Report all lines in the records that hold the string "value".
....................
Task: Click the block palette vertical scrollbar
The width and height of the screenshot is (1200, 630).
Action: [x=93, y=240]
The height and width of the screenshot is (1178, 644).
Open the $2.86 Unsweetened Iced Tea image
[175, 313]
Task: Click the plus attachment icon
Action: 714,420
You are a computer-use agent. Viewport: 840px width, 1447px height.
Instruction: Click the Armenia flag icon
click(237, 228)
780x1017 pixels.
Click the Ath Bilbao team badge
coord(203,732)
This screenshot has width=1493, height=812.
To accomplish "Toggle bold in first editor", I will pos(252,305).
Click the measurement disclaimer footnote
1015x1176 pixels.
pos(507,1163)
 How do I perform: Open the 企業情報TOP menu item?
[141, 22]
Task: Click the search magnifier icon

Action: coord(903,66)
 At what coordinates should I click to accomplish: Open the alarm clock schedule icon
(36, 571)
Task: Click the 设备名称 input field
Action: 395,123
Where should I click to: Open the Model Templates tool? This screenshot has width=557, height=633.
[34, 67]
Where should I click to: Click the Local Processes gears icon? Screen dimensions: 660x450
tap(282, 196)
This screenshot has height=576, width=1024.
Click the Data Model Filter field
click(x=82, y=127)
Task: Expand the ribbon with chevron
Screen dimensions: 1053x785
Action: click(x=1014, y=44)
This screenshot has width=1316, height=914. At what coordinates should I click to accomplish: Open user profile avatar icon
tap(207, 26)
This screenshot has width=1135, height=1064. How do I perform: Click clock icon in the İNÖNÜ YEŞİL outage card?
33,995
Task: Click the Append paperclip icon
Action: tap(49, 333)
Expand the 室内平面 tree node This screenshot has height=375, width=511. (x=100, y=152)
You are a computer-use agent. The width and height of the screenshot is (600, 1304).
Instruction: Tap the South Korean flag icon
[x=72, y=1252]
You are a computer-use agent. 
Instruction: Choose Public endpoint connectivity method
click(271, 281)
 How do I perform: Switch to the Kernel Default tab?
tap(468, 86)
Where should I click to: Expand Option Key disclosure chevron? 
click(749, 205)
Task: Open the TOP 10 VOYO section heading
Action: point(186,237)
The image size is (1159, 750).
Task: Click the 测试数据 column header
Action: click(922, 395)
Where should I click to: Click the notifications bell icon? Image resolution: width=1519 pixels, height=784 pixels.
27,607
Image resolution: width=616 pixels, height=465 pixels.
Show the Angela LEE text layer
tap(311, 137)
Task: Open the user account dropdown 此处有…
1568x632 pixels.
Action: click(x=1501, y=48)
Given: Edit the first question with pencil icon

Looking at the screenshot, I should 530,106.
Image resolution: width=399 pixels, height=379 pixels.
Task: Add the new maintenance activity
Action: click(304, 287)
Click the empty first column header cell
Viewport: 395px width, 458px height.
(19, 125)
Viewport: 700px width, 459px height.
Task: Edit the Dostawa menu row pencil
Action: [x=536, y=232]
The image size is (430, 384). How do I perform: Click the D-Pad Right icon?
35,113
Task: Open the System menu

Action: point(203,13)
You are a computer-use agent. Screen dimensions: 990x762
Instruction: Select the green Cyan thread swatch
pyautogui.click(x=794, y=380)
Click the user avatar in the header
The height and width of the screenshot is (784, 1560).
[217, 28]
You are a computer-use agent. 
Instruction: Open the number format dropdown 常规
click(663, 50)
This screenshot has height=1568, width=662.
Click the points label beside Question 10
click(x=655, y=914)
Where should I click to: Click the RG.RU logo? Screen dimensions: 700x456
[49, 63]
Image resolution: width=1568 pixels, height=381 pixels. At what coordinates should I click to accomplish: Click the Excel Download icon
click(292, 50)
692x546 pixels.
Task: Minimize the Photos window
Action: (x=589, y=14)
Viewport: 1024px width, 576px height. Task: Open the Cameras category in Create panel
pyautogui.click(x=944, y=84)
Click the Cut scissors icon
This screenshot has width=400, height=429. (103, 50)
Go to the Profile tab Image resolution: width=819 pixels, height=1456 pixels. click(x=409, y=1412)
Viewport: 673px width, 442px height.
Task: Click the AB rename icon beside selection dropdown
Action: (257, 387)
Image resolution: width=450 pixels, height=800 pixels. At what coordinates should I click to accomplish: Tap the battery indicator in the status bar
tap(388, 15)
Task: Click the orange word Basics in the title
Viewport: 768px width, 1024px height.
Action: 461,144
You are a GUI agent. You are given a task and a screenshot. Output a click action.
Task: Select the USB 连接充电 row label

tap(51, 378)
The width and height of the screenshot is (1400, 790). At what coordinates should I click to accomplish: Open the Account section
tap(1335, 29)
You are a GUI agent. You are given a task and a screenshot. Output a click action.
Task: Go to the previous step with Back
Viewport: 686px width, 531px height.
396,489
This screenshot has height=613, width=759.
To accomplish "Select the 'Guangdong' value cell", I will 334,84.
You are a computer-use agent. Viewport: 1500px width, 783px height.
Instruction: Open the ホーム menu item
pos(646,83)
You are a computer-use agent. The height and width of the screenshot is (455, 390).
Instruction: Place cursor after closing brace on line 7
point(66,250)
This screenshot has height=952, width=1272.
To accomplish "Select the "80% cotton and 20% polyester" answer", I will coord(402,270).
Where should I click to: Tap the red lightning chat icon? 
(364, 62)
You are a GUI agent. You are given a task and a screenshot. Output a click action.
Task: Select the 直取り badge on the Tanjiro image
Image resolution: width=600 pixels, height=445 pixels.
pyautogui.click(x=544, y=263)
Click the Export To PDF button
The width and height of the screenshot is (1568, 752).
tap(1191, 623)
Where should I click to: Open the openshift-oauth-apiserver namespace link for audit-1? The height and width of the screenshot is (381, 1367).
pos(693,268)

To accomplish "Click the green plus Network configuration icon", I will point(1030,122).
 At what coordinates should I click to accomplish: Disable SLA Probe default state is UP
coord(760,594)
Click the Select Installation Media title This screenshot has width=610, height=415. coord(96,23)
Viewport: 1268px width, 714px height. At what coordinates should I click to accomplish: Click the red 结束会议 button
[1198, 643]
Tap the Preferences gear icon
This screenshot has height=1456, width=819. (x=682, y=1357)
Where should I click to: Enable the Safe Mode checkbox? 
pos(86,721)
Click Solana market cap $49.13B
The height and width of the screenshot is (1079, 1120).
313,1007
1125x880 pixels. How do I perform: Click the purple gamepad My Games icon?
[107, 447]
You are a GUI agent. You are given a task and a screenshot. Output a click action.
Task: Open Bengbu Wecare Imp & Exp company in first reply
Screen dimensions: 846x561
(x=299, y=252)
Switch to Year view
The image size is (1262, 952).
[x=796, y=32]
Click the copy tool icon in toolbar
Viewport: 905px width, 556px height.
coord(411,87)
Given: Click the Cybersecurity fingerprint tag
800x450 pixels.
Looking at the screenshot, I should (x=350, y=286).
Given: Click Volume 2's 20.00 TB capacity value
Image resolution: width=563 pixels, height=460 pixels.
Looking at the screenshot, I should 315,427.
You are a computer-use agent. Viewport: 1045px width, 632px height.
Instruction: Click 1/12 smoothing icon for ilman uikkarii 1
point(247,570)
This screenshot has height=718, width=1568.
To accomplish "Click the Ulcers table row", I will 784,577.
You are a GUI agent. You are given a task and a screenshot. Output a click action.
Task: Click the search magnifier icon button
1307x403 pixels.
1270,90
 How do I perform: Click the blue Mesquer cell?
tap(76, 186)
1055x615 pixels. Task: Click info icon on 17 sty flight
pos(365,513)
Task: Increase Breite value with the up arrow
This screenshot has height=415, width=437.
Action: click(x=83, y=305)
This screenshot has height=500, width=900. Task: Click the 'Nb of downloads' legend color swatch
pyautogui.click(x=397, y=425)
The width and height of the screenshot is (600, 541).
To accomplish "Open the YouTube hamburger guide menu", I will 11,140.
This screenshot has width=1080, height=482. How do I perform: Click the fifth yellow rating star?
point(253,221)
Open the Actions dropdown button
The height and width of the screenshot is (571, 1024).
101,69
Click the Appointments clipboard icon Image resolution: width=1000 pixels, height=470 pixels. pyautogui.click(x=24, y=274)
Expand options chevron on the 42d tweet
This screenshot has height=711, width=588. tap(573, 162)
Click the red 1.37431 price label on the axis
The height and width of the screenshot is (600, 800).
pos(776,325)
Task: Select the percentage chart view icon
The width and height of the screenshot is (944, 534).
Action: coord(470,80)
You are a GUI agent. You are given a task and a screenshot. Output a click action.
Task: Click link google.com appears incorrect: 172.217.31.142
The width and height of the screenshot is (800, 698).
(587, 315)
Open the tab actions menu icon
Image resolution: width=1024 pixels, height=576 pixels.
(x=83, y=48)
....................
Output of the exercise =>
To accomplish "Select the 'Guangdong' value cell", I will 334,84.
Given: Click Volume 2's 20.00 TB capacity value
Task: Increase Breite value with the up arrow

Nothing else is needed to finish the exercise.